The Boston Phoenix
December 3 - 10, 1998

[Dr. Lovemonkey]

by Rudy Cheeks


[Dr. Lovemonkey] Dear Dr. Lovemonkey,

I've been in a live-in relationship with a man for a couple of years now and we are planning to marry. What's held things up is that he is starting on a new career and we are waiting until he gets a bit more established before we feel financially secure enough to make the move. But in recent months, I've noticed a growing problem with my fiancé.

Increasingly, he has been leaving his dirty clothes on the floor. I am constantly picking up his shirts, pants and underwear, which he'll take off and leave on the bedroom floor or over a chair in the kitchen. If I don't pick up these items, they stay where they are. And if I beg him many times, he finally will put things away. But this is getting pretty old.

I have told him on a number of occasions that I find this slob stuff unacceptable. In response, he usually brings up the fact that I don't always put caps or covers securely on containers in the refrigerator. Personally, I don't see where the two issues are related. How can I train this guy to pick up after himself?

-- Sick & Tired

Dear Sick & Tired,

Unfortunately, you have stumbled upon one of the classic traits of most men. To some extent, it is a matter of priorities. You see, for many men, it is not a high priority to have clothes placed properly in the correct receptacles (hampers and such). However, it is a very high priority for them to have food ready to be stuffed in their face as quickly and conveniently as possible.

To the logical woman, slob behavior might seem like a definitely trainable area, but Dr. Lovemonkey has come to the sad conclusion that the astonishing behavior of the male you have described is actually an immutable law of nature.

One strategy that you may wish to employ is the domestic strike, but I must warn you that you need to have the stomach for it. Let his clothes stay right where he has tossed them. And after a week or two, the piles of dirty laundry will become so evident and unsightly, he may get the hint. I must say, though, that this technique rarely works and sometimes leads to what we call in the phony therapy world a "Mexican standoff."

You may attempt to train him, but this, too, probably will turn into a thankless task. So if this seriously upsets you, you might want to reconsider -- or, at the least, hold off -- on the marriage plans.
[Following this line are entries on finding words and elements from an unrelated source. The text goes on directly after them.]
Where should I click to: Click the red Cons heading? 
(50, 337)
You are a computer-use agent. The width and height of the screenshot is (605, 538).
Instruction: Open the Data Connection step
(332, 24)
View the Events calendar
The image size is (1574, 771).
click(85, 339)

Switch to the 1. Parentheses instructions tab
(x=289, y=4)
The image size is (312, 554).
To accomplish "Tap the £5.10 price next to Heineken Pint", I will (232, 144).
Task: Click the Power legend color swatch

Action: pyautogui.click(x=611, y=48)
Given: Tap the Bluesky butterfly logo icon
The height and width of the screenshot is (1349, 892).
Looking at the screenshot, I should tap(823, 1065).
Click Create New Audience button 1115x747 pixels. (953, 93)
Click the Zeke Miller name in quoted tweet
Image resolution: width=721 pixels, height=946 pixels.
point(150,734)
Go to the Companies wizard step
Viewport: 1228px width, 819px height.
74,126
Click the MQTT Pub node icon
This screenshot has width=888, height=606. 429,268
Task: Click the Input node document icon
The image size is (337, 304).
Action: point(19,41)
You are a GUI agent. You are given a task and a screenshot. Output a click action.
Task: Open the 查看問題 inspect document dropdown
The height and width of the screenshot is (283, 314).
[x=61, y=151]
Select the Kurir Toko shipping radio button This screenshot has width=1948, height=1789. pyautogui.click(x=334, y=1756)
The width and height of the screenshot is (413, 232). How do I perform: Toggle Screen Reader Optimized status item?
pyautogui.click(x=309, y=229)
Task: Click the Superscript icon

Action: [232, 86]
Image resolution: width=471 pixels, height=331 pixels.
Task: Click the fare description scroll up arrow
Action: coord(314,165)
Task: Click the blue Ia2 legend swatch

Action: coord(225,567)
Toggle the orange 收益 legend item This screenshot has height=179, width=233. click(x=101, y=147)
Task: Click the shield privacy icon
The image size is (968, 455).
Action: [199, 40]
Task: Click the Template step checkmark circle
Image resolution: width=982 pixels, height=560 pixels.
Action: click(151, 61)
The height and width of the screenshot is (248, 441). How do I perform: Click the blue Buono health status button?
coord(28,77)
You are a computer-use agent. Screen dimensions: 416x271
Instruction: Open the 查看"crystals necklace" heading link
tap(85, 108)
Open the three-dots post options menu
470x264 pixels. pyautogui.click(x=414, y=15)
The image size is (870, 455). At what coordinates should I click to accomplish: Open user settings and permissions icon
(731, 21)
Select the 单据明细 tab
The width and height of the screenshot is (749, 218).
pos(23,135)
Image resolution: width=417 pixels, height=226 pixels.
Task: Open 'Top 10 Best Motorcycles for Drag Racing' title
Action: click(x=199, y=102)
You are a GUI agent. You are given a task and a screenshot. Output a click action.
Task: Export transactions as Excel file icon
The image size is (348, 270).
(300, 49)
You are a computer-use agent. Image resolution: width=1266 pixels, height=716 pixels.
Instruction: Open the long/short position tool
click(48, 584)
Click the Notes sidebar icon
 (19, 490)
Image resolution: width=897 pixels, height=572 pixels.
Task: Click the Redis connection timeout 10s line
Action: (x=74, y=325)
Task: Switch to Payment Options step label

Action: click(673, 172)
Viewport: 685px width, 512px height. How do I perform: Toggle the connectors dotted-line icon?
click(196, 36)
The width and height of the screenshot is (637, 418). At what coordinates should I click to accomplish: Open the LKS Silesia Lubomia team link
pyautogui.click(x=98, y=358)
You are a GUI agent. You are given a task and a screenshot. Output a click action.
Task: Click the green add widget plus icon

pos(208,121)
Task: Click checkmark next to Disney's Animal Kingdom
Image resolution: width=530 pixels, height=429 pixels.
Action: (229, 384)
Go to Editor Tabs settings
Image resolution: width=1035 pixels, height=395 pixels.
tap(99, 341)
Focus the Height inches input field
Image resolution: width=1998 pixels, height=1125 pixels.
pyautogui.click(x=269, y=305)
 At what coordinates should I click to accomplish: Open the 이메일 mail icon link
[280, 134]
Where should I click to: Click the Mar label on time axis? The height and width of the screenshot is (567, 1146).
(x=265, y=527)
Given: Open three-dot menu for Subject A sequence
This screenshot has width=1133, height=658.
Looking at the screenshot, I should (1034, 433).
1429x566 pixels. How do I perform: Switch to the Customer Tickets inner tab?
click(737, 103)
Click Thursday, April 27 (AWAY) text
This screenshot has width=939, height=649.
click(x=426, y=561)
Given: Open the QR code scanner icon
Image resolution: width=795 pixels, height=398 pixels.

What we're talking about here is a clash of values. You value an orderly house and he does not. He values an uncontaminated food supply and you don't. If everything else in your relationship is acceptable and positive, then you probably need to learn to tolerate each other's behavioral tics. Maybe some of our readers have been confronted with this very same issue and have found a technique that works. If so, Dr. Lovemonkey would love to hear from them, as he has yet to discover a successful method to deal with this age-old problem.

Dear Dr. Lovemonkey,

I met this guy on the Internet, and over a number of months, we got to be very friendly. He lives almost 500 miles away and I thought that we'd never meet. But we exchanged photographs and finally, after about five months, made arrangements to meet in a city that was about equidistant from where we both lived.

When we saw each other, my feelings just poured out. We ended up getting a room in a hotel and spent the afternoon having sex. Later, we had dinner and went home.

The problem is that when we communicate with each other on-line now, he is very standoffish. When I suggest that we get together again, he keeps coming up with excuses for why we can't. I have even offered to go all the way to his town, but he still puts me off.

What's up with this? If he doesn't want to see me anymore, why doesn't he just tell me straight out? I thought that we hit if off really well and am still interested, but I don't know what's wrong with him. Have you got any ideas?

-- Confused and Hurt

Dear Confused and Hurt,

Yeah, I've got one big idea. The guy was horny and wanted to get laid. This is a scenario that has taken place in bars and nightclubs for years, and the popularity of the Internet gives such genius-types another weapon in their arsenal.

Some people get the notion that because on-line relationships differ from the wham/bam of the club variety, they are a new animal altogether. Certainly, it takes a bit more patience on the part of the predator. I mean, he actually must spend a number of weeks or months wooing his prey through e-mails and chat rooms. Still, it's pretty much the same old story. So forget about it.

I hope that your sexual adventure was at least gratifying, but it probably won't go anywhere. If you're looking to have a more lasting relationship with someone, whether you meet them on-line or elsewhere, it would behoove you not to start things out at the nearest hotel. Someone looking for a real relationship will be willing to take their time.

As far as Dr. Lovemonkey's concerned, getting laid is okay if that's what you're interested in. The fact that on-line relationships leave a whole lot of time for people to fantasize does not necessarily mean that immediately jumping into the sack is a great idea. You still don't know that much about the person. And if you're looking for something more, you still need to do it the old fashioned way.